■ EXERCISE PROMPT ■
Write the listing out again, all of it, word for word.

■ SOURCE MATERIAL ■
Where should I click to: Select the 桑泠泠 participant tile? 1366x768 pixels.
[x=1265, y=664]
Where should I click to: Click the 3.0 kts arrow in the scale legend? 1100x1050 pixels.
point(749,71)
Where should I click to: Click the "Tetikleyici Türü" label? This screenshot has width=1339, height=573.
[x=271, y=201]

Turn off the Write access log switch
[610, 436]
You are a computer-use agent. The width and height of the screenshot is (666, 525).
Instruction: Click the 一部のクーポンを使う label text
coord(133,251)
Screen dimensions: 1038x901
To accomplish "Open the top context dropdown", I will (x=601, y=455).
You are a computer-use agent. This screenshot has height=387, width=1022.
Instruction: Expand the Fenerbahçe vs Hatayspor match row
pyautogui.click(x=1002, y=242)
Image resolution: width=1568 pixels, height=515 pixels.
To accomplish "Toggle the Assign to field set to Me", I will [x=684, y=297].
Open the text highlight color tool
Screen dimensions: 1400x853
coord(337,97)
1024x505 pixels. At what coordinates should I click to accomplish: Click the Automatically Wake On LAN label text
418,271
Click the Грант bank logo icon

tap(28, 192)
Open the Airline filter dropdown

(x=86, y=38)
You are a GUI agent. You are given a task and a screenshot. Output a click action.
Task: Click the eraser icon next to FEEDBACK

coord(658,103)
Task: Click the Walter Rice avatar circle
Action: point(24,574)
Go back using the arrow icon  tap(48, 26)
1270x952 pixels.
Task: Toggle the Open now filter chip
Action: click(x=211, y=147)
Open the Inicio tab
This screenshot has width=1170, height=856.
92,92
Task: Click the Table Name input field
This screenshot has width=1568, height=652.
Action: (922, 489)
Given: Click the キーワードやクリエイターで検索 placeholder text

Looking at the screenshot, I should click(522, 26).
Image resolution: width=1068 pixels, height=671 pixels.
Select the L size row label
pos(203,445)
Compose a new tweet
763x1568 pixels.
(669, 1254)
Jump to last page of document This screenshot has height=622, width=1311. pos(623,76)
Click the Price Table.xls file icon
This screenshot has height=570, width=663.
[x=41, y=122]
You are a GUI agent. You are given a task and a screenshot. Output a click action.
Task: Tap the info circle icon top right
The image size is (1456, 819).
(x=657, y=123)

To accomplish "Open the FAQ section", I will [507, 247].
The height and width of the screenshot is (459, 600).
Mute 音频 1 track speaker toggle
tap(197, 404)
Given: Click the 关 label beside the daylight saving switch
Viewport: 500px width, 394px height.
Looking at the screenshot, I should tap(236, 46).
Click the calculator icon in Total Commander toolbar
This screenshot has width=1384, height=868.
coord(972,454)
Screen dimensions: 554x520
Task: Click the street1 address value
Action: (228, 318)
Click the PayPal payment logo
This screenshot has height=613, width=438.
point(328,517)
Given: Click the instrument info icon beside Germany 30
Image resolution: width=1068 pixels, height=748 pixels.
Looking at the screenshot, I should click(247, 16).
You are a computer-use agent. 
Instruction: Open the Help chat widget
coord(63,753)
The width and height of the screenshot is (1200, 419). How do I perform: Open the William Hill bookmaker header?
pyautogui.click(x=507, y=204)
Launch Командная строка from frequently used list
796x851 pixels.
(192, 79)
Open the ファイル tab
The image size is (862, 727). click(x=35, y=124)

■ EXERCISE ANSWER ■
Where should I click to: Select the 桑泠泠 participant tile? 1366x768 pixels.
[x=1265, y=664]
Where should I click to: Click the 3.0 kts arrow in the scale legend? 1100x1050 pixels.
point(749,71)
Where should I click to: Click the "Tetikleyici Türü" label? This screenshot has width=1339, height=573.
[x=271, y=201]

Turn off the Write access log switch
[610, 436]
You are a computer-use agent. The width and height of the screenshot is (666, 525).
Instruction: Click the 一部のクーポンを使う label text
coord(133,251)
Screen dimensions: 1038x901
To accomplish "Open the top context dropdown", I will (x=601, y=455).
You are a computer-use agent. This screenshot has height=387, width=1022.
Instruction: Expand the Fenerbahçe vs Hatayspor match row
pyautogui.click(x=1002, y=242)
Image resolution: width=1568 pixels, height=515 pixels.
To accomplish "Toggle the Assign to field set to Me", I will [x=684, y=297].
Open the text highlight color tool
Screen dimensions: 1400x853
coord(337,97)
1024x505 pixels. At what coordinates should I click to accomplish: Click the Automatically Wake On LAN label text
418,271
Click the Грант bank logo icon

tap(28, 192)
Open the Airline filter dropdown

(x=86, y=38)
You are a GUI agent. You are given a task and a screenshot. Output a click action.
Task: Click the eraser icon next to FEEDBACK

coord(658,103)
Task: Click the Walter Rice avatar circle
Action: point(24,574)
Go back using the arrow icon  tap(48, 26)
1270x952 pixels.
Task: Toggle the Open now filter chip
Action: click(x=211, y=147)
Open the Inicio tab
This screenshot has width=1170, height=856.
92,92
Task: Click the Table Name input field
This screenshot has width=1568, height=652.
Action: (922, 489)
Given: Click the キーワードやクリエイターで検索 placeholder text

Looking at the screenshot, I should click(522, 26).
Image resolution: width=1068 pixels, height=671 pixels.
Select the L size row label
pos(203,445)
Compose a new tweet
763x1568 pixels.
(669, 1254)
Jump to last page of document This screenshot has height=622, width=1311. pos(623,76)
Click the Price Table.xls file icon
This screenshot has height=570, width=663.
[x=41, y=122]
You are a GUI agent. You are given a task and a screenshot. Output a click action.
Task: Tap the info circle icon top right
The image size is (1456, 819).
(x=657, y=123)

To accomplish "Open the FAQ section", I will [507, 247].
The height and width of the screenshot is (459, 600).
Mute 音频 1 track speaker toggle
tap(197, 404)
Given: Click the 关 label beside the daylight saving switch
Viewport: 500px width, 394px height.
Looking at the screenshot, I should tap(236, 46).
Click the calculator icon in Total Commander toolbar
This screenshot has width=1384, height=868.
coord(972,454)
Screen dimensions: 554x520
Task: Click the street1 address value
Action: (228, 318)
Click the PayPal payment logo
This screenshot has height=613, width=438.
point(328,517)
Given: Click the instrument info icon beside Germany 30
Image resolution: width=1068 pixels, height=748 pixels.
Looking at the screenshot, I should click(247, 16).
You are a computer-use agent. 
Instruction: Open the Help chat widget
coord(63,753)
The width and height of the screenshot is (1200, 419). How do I perform: Open the William Hill bookmaker header?
pyautogui.click(x=507, y=204)
Launch Командная строка from frequently used list
796x851 pixels.
(192, 79)
Open the ファイル tab
The image size is (862, 727). click(x=35, y=124)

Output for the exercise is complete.